第8話 Help!

文字数 2,862文字

 夕方になって、電源を切っている間に研究室から大事な電話が入っていたかもしれないと心配になった僕は、引出からスマートフォンを取り出して電源をONにした。
 留守電にもショートメールにも履歴はない。GPSをオフにし、モバイル通信機能もオフにしようとしたとき、一通のメールに気づいた。送信元のアドレスは、アルファベットと数字を組み合わせた記憶にも記録にもないユーザーIDだったが、「Help!」と書かれた標題に予感がして、急いでメールを開いた。

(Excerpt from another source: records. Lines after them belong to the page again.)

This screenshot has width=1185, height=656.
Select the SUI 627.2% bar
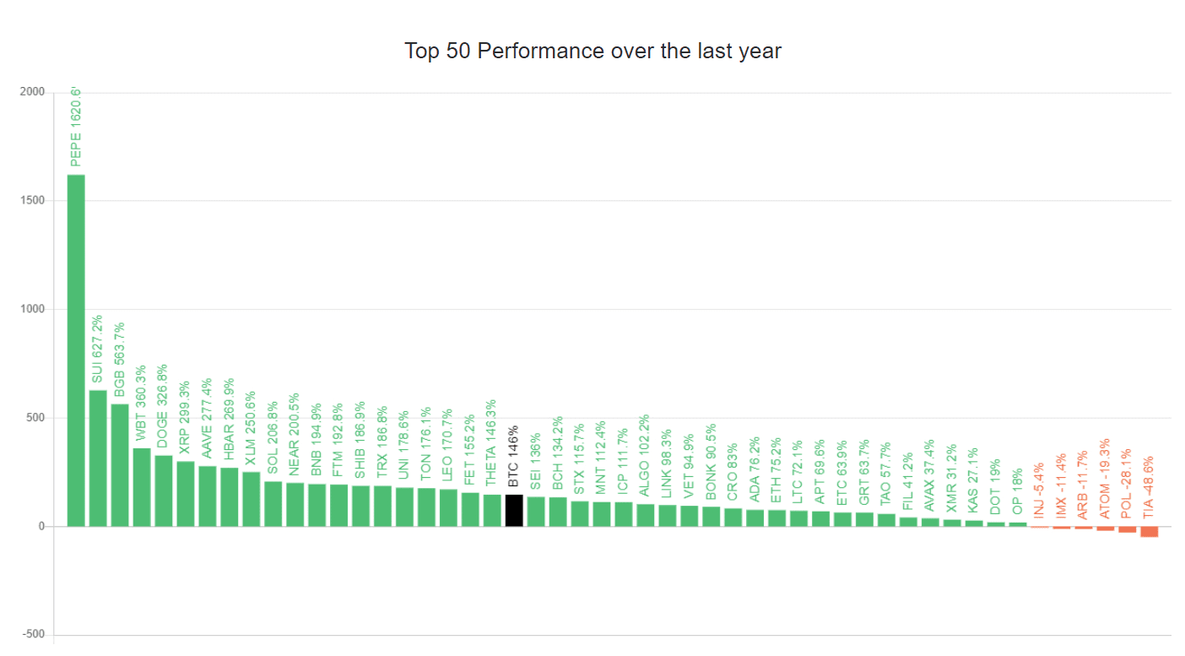(x=98, y=458)
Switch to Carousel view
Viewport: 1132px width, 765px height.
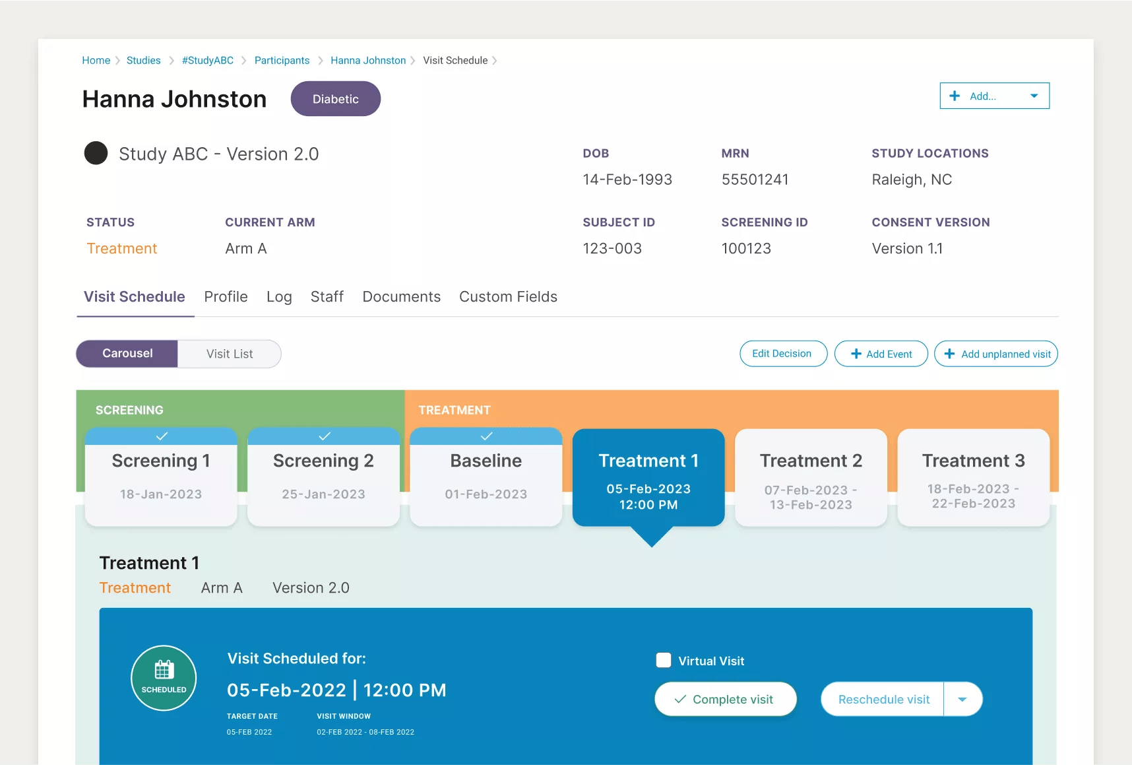tap(127, 354)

「週末から兄に監禁されてる。彼は父が作ったヒューマノドロイド。でも『2001年宇宙の旅』のHALみたいに暴走してる。嫉妬が暴走の原因だから、あなたのことが心配。本当に気をつけて。でも、もし可能なら早くここから連れ出して欲しい。
 森谷 愛 目黒区三田2丁目……」

 メールには小さな画像が添付されていた。画質は粗かったが、そこに写っていたのは、昨日消された画像の美少女がそのまま成長した姿に相違なかった。
 僕は急いでMacを立ち上げると、滅多に使わない予備のアドレスから短いメールを送信した。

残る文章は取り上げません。